In de verschillende uitgaven van het MLL-Front werd opgeroepen de eerste mei, strijddag van de arbeidersklasse te vieren. Vanzelfsprekend keerde men zich tegen vieringen van de kant van de nazi’s:
‘Het past bij de zwendel van de Duitse nazi’s om in de bezette gebieden, dus ook in Holland de komende Meidag der arbeiders te bezoedelen door de exploitatie van de grote tradities der meiviering voor eigen doeleinden. Hollandse proleten keert je met verontwaardiging af van de walgelijke komedie, die in vele plaatsen van Holland opgevoerd zal worden.’[17]
Omdat massale demonstraties onmogelijk waren werd opgeroepen 1 mei in besloten kring te vieren en algemene propaganda te maken:
‘Op alle fabrieken en bedrijven moeten onze leuzen zichtbaar aanwezig zijn.’[18]
Papierstroken waarmee werd gewerkt waren ‘Arbeiders demonstreert tegen het fascisme dat 1 mei onteert’ en ‘1 mei. Niet met Hitler, Mussolini of Stalin. Maar met Marx, Luxemburg en Lenin.’; in Den Haag werd op een viaduct waar dagelijks veel mensen langskwamen een leus geschilderd.[19]
Eveneens werd een manifest in het Nederlands en in het Duits uitgegeven. Hierin werd er aan herinnerd dat het reformisme al lang het strijdkarakter aan de Meiviering ontnomen had; in diverse publicaties kwam men ook terug op het verbod van de viering op 1 mei 1940:
‘Duidelijker kon moeilijk gedemonstreerd worden hoe vijandig de “democratische” regering stond tegenover de volksmassa’s, waarop zij notabene enkele dagen later een beroep moest doen.’[20] In het manifest werd de politiek van het MLL-Front samengevat:
‘Ook deze oorlog verscherpt de tegenstellingen tussen de, door honger en dood geslagen, volksmassa’s en de in weelde badende heersende lagen der maatschappij... Weg met de oorlog, maar ook, weg met de kapitalistische vrede! De wereldvrede kan alleen verzekerd worden door het zegevierende, internationale socialisme!’[21] ‘Spartacus’ van half april stelde dat wanneer:
‘de tegen elkaar opwegende krachten van de beide oorlogsfronten geen ander perspectief laten dan dat van een langdurige handhaving van de oorlogstoestand, dan wordt het steeds duidelijker, dat het Derde Front..., de dure plicht heeft zich te laten gelden.’ [22]

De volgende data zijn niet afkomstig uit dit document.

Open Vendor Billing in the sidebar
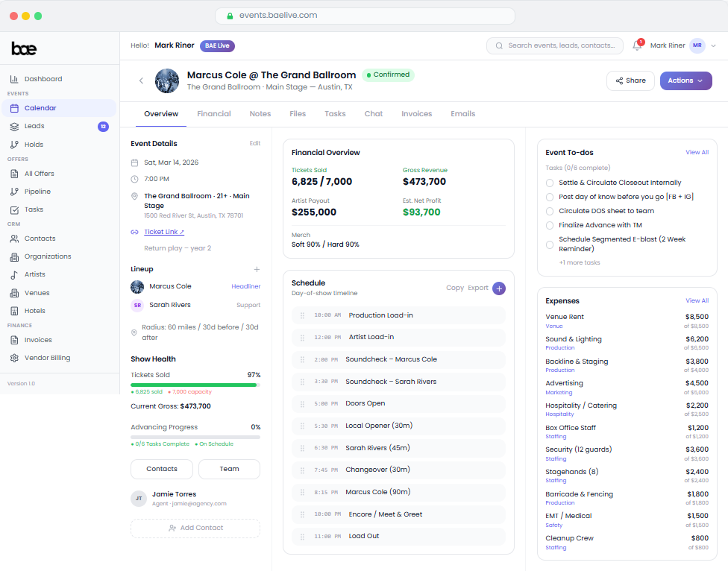This screenshot has width=728, height=571. tap(47, 358)
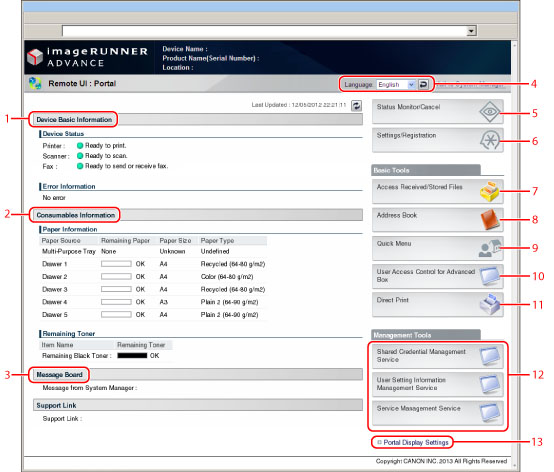Open Access Received/Stored Files icon
Screen dimensions: 554x472
pyautogui.click(x=489, y=191)
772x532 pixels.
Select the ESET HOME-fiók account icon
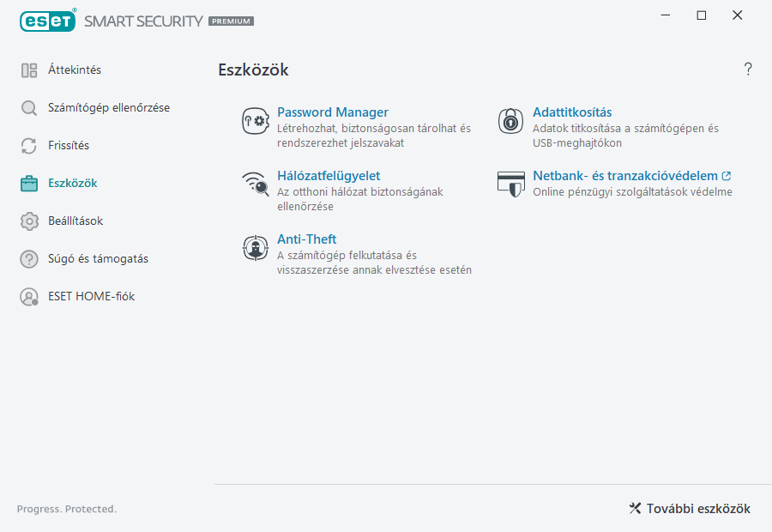click(x=28, y=298)
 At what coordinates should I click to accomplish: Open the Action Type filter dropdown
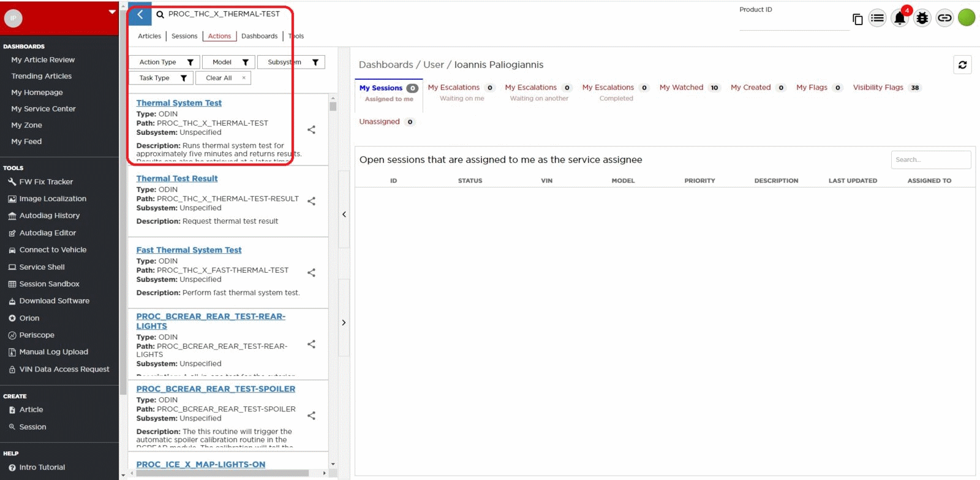click(x=164, y=63)
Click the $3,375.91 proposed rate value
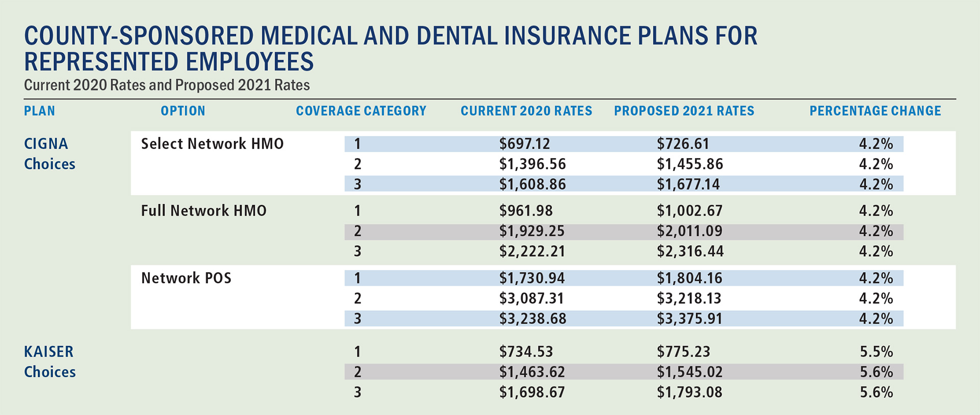 pyautogui.click(x=690, y=319)
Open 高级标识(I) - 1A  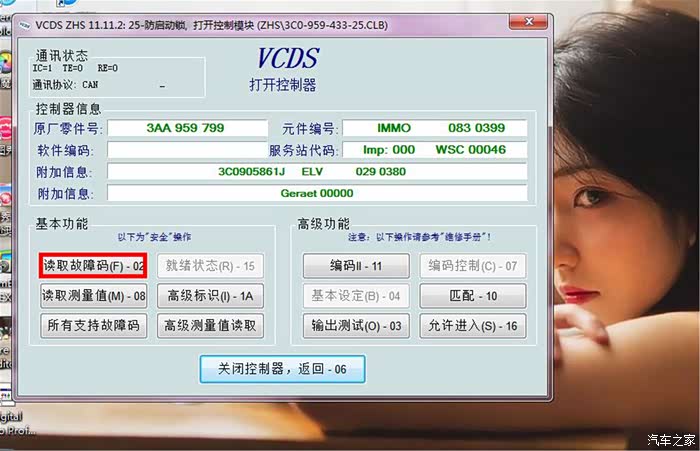point(210,295)
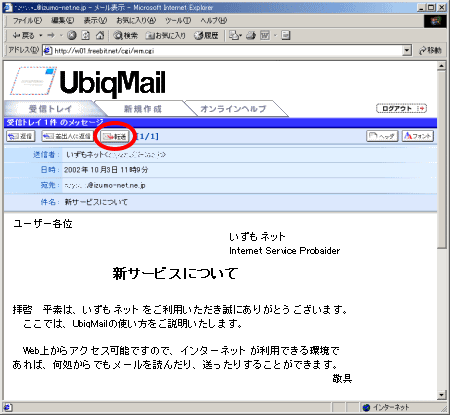This screenshot has height=415, width=450.
Task: Open the Back button history dropdown arrow
Action: point(41,35)
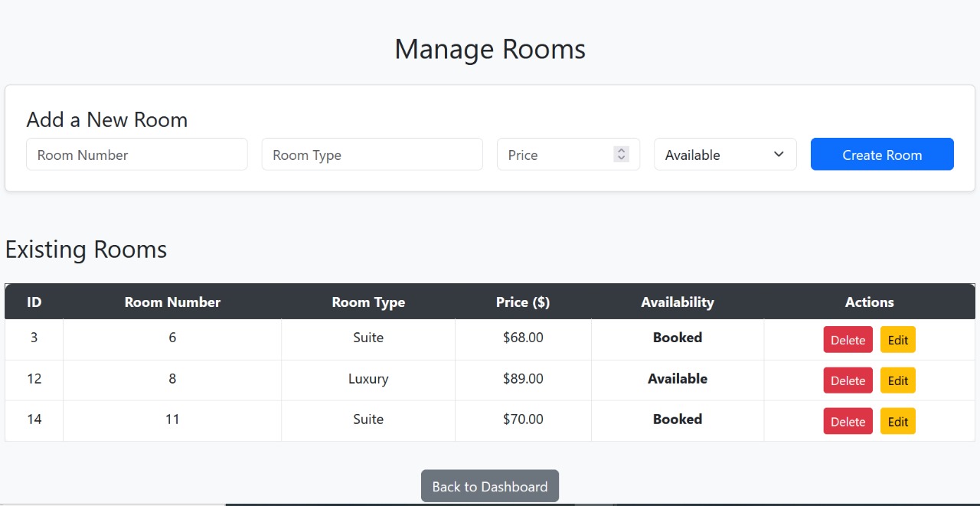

Dat de oorlog niet snel zou zijn afgelopen en dat honger en ellende verder zouden toenemen was een steeds terugkerend thema in de publicaties van het MLL-Front. Door een diplomatiek en militair offensief van Duitsland werd de oorlog naar de Balkan uitgebreid; dat kwam volgens het MLL-Front omdat sprekende militaire successen van Duitsland in West-Europa verder onmogelijk waren, en omdat Italië slechts nederlagen leed; de uitbreiding betekende dat de Tweede Wereldoorlog nu ‘volle werkelijkheid’ was geworden.[23]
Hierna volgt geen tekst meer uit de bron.